Data for review: Begin

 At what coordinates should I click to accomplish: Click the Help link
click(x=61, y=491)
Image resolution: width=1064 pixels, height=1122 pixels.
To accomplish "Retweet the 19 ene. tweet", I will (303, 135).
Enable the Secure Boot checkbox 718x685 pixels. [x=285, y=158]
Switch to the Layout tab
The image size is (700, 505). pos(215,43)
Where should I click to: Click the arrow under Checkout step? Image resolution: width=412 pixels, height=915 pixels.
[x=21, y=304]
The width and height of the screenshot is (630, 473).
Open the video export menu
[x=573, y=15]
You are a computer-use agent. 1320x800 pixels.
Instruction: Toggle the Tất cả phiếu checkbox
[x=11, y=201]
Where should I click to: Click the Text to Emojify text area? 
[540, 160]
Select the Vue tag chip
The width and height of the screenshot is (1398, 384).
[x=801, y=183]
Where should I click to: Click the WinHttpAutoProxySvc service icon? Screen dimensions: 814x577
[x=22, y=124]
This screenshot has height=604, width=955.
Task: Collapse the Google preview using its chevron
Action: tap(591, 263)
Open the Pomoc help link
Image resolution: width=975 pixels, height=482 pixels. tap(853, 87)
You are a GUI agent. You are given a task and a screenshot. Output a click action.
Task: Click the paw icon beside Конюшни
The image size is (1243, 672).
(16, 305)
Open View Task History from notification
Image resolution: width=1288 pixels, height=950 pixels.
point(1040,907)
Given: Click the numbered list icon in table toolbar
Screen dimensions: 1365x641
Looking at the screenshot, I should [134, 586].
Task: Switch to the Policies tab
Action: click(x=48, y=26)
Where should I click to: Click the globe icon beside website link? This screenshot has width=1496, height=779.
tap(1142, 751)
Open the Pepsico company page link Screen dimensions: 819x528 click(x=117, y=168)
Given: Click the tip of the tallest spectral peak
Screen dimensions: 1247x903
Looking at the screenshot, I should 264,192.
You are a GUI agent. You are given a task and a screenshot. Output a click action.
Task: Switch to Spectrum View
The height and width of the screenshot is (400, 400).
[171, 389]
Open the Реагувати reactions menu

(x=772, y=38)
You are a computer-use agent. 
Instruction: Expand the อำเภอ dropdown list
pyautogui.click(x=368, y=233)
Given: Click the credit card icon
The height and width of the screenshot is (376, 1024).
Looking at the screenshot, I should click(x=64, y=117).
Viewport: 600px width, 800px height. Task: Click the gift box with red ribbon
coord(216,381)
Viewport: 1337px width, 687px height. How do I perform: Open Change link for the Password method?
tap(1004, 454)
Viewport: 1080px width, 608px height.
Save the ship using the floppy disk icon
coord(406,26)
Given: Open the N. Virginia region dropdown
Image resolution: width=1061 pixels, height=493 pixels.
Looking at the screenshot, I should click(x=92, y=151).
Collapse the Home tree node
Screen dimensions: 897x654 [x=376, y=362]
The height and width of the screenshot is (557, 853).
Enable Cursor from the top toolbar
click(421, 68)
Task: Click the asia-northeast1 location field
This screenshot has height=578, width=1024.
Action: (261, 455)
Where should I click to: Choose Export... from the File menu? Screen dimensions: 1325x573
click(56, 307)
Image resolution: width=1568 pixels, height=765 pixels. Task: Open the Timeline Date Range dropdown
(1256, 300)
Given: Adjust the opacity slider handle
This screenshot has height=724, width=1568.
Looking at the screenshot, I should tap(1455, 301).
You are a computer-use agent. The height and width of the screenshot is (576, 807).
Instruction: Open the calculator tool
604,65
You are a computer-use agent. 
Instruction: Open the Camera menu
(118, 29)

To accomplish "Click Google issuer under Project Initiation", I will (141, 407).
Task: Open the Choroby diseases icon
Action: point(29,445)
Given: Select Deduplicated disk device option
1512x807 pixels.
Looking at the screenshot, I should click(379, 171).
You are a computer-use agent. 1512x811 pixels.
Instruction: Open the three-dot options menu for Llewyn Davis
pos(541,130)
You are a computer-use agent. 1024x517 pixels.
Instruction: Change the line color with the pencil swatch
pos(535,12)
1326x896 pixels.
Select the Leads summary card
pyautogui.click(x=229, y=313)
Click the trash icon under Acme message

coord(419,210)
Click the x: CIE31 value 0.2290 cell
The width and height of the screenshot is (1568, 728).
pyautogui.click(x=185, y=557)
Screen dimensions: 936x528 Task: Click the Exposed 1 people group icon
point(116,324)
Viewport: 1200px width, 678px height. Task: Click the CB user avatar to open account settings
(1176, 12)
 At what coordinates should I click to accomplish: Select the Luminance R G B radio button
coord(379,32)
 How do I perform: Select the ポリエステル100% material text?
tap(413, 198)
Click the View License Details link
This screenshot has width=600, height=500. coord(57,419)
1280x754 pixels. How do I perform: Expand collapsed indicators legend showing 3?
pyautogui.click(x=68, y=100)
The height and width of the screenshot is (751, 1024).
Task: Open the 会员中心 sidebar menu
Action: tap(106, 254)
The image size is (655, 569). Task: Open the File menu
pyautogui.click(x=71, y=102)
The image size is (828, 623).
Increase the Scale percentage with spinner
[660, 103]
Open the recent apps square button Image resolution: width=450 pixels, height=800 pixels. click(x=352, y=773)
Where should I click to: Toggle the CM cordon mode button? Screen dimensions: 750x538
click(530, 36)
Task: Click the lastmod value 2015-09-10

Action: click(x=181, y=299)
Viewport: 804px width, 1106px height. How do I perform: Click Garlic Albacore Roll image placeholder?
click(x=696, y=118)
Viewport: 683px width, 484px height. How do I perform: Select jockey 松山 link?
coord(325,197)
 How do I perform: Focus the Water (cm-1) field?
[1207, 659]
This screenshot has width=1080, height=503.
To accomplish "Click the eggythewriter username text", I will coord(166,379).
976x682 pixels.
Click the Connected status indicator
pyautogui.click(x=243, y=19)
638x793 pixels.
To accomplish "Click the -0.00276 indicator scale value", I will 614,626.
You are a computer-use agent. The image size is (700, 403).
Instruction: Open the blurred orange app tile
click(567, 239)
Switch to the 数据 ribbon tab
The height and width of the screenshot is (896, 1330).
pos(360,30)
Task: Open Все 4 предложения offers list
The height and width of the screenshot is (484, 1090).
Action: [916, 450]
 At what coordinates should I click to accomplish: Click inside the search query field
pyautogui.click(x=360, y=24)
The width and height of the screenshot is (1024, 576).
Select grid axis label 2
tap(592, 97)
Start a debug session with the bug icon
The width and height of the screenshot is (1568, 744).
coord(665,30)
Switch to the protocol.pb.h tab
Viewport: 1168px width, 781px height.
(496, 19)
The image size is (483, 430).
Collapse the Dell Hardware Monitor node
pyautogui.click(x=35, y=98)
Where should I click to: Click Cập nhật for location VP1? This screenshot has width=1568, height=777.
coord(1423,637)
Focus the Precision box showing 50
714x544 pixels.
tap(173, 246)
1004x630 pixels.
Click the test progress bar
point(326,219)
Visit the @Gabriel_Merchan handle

Data for review: End

Instructions to follow
Using the records above, please retype only the run of lines from the line holding "Select grid axis label 2" through the last line, both ends included.

Result for this task
Select grid axis label 2
tap(592, 97)
Start a debug session with the bug icon
The width and height of the screenshot is (1568, 744).
coord(665,30)
Switch to the protocol.pb.h tab
Viewport: 1168px width, 781px height.
(496, 19)
The image size is (483, 430).
Collapse the Dell Hardware Monitor node
pyautogui.click(x=35, y=98)
Where should I click to: Click Cập nhật for location VP1? This screenshot has width=1568, height=777.
coord(1423,637)
Focus the Precision box showing 50
714x544 pixels.
tap(173, 246)
1004x630 pixels.
Click the test progress bar
point(326,219)
Visit the @Gabriel_Merchan handle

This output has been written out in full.